I have some Extra Virgin Olive Oil but I'm worried about the smell. I sure don't want my soap to have an olive oil fragrance mixed in with the plumeria I have!


----------



## judymoody (Apr 11, 2014)

Olive oil doesn't smell like anything in finished soap, not to worry.

Also, you can't really make a moisturizing soap.  You can make a gentle, conditioning soap (high % of olive oil is one easy way to accomplish this), but technically, soap does not moisturize.

I also recommend you watch some videos - the soaping 101 ones on you tube are good as well as the ones produced by Brambleberry.


----------



## kitty1986 (Apr 11, 2014)

Thanks for the referral to the Soaping 101 videos...I will check those out now.


----------



## AustinStraight (Apr 11, 2014)

If you're looking for a simple recipe to start off with, I recommend soaping101's bastile soap.  It's on the top left corner.  You might also consider doing 100% coconut oil soap with a 20% superfat, especially if you can find cheap coconut oil where you live.  Save money on lye by having such a big superfat, too :-D Another soap you could sell if you're interested in label appeal could be "old-fashioned" tallow or lard soap.  Can be very cheap to make, especially if you render your own fat.  

To be honest, I've considered using shea butter in soap, but it seems like a waste.  It just washes right over your skin because it's bound to the soap.  I recommend whipped shea butter instead to get the benefits of shea.  The general ratio is 80% butter and 20% liquid oils (by weight), melted together, and then whipped as they solidify to form stiff peaks like when making meringue.


----------



## Lindy (Apr 12, 2014)

Actually Austin with the superfat you are keeping 5 - 8% of your oils free-floating which is why our soaps don't dry out your hands and have conditioning properties which is why I do like to add butters to my soaps.  You should try it and then compare it to a non-butter soap.  You would be surpised.


----------



## Susie (Apr 12, 2014)

judymoody said:


> Olive oil doesn't smell like anything in finished soap, not to worry.
> 
> Also, you can't really make a moisturizing soap.  You can make a gentle, conditioning soap (high % of olive oil is one easy way to accomplish this), but technically, soap does not moisturize.
> 
> I also recommend you watch some videos - the soaping 101 ones on you tube are good as well as the ones produced by Brambleberry.



You are correct.  My brain does not bring the correct words to be used at 11pm.  I am not quite sure why...j/k.:crazy:

I happened across the Soaping101 YouTube videos before any of the others.  So, I happen to be a bit partial to those.  NOT saying anything bad about SoapQueen!!!


----------



## kitty1986 (Apr 12, 2014)

Oh I'm loving SoapQueen videos!

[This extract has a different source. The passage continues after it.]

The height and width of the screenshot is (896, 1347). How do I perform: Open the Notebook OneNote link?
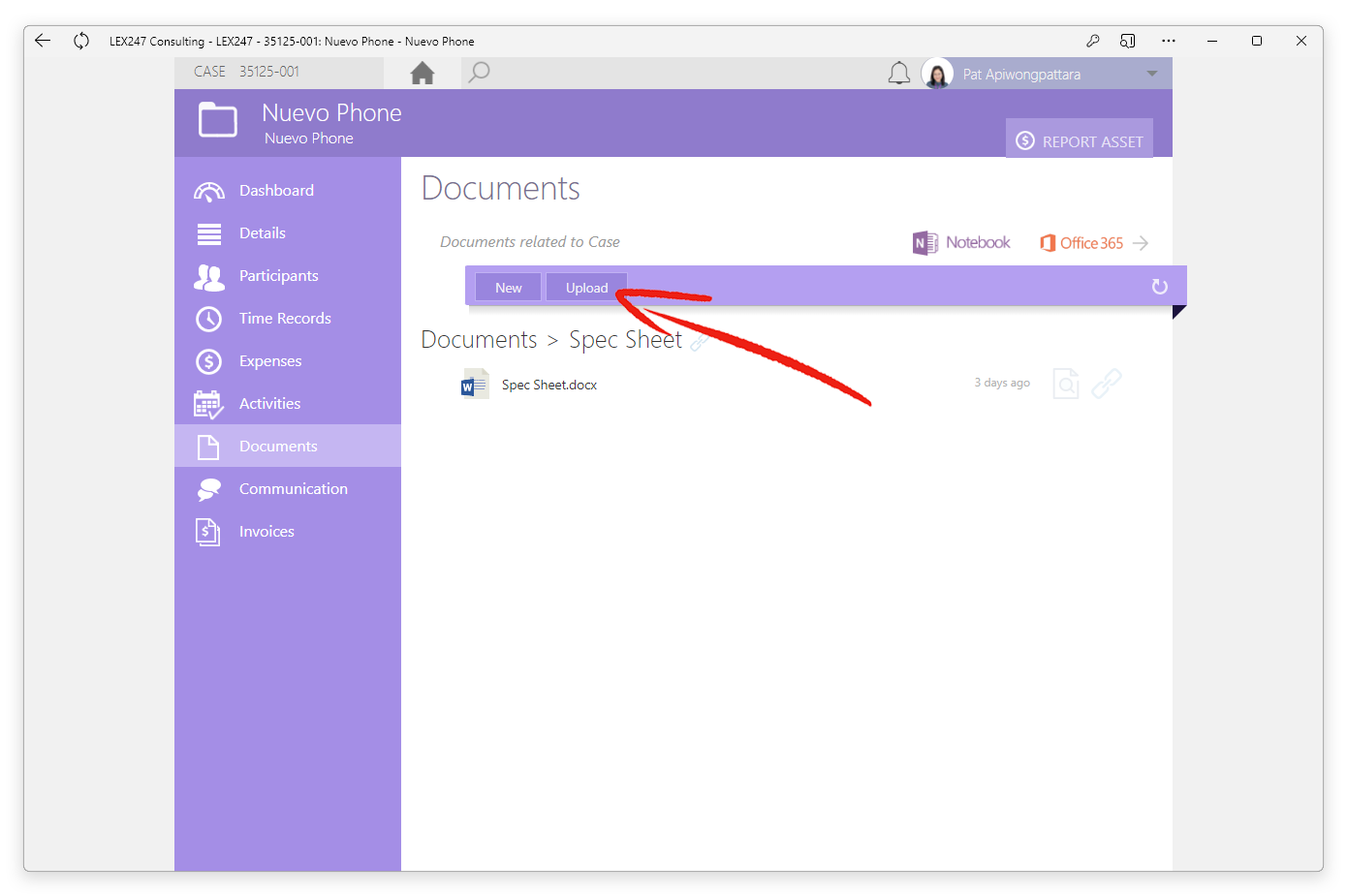[x=961, y=243]
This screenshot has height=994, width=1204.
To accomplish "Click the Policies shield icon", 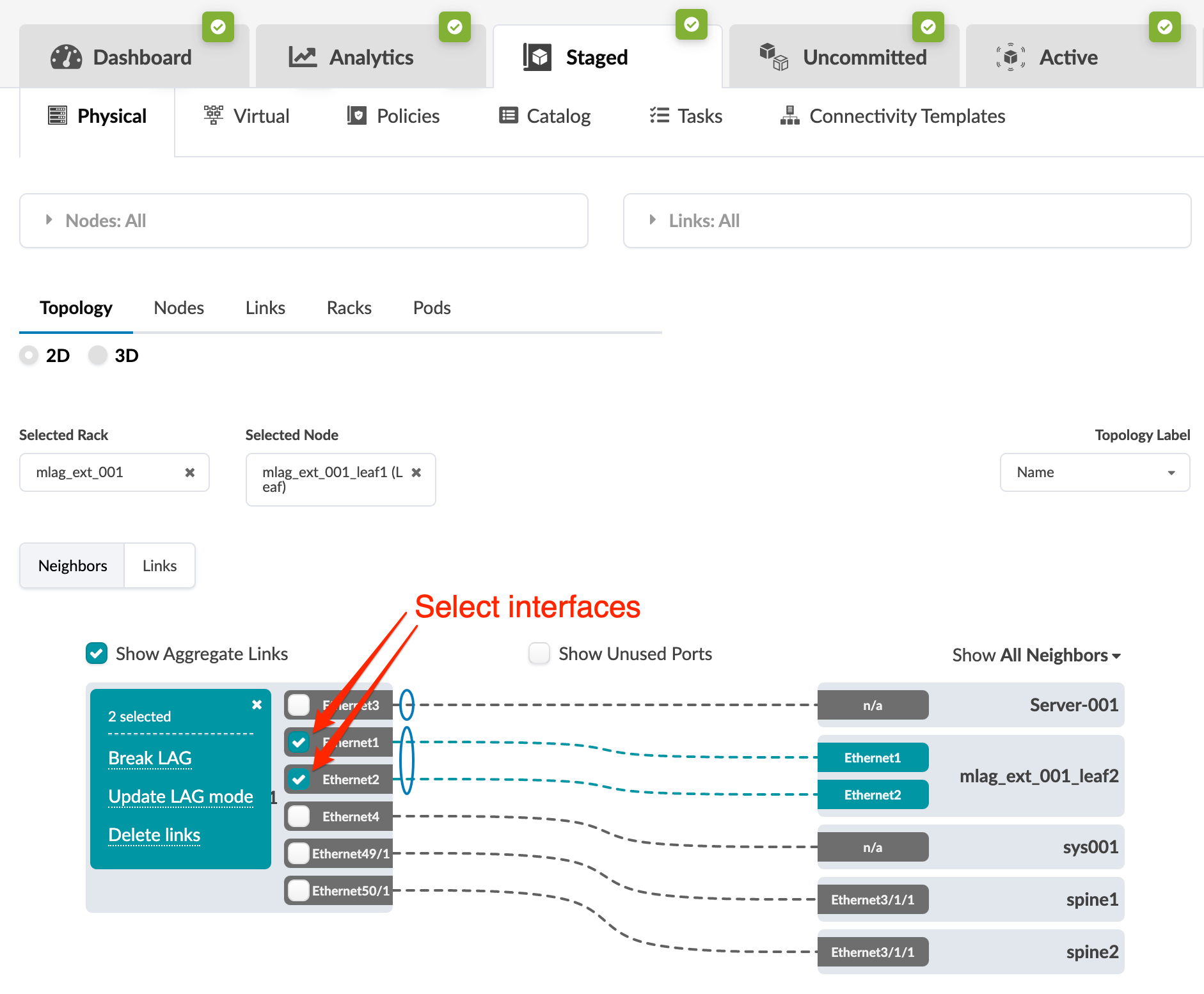I will point(356,116).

Very informative. But they'd be more useful if I had more experience. They have some great beginner tutorials on their website, though.

I didn't see a whole lot of MP videos from Soaping101, but I watched several videos just to get a hang of lingo and see how CP is done.

ALSO: I used 1 tbsp. per pound of base of EVOO and when the soap hardened I couldn't smell it at all!


----------



## seven (Apr 12, 2014)

you can also buy a mp olive oil base, that way you dont have to add more olive oil into it. i think brambleberry has it. 

and yes to Susan's blog (swiftcraftymonkey)! you can learn A LOT from there, esp things pertaining to lotion, shampoo making (and many many more). i was clueless with lotion before, and Susan's blog helped me a lot. 

what else... if you want to make a conditioning soap, you can also try cp soap. this way, you have total control on what you put into the soap, compared to buying a premade mp base.

welcome to the addiction. pretty soon you're gonna ditch all those commercial stuff and use your own


----------



## kitty1986 (Apr 12, 2014)

Haha Seven, I'm sure I will! I eventually want to have unique formulas, I just don't have the money to experiment much...so for other reasons as well, I am starting the job search soon!


----------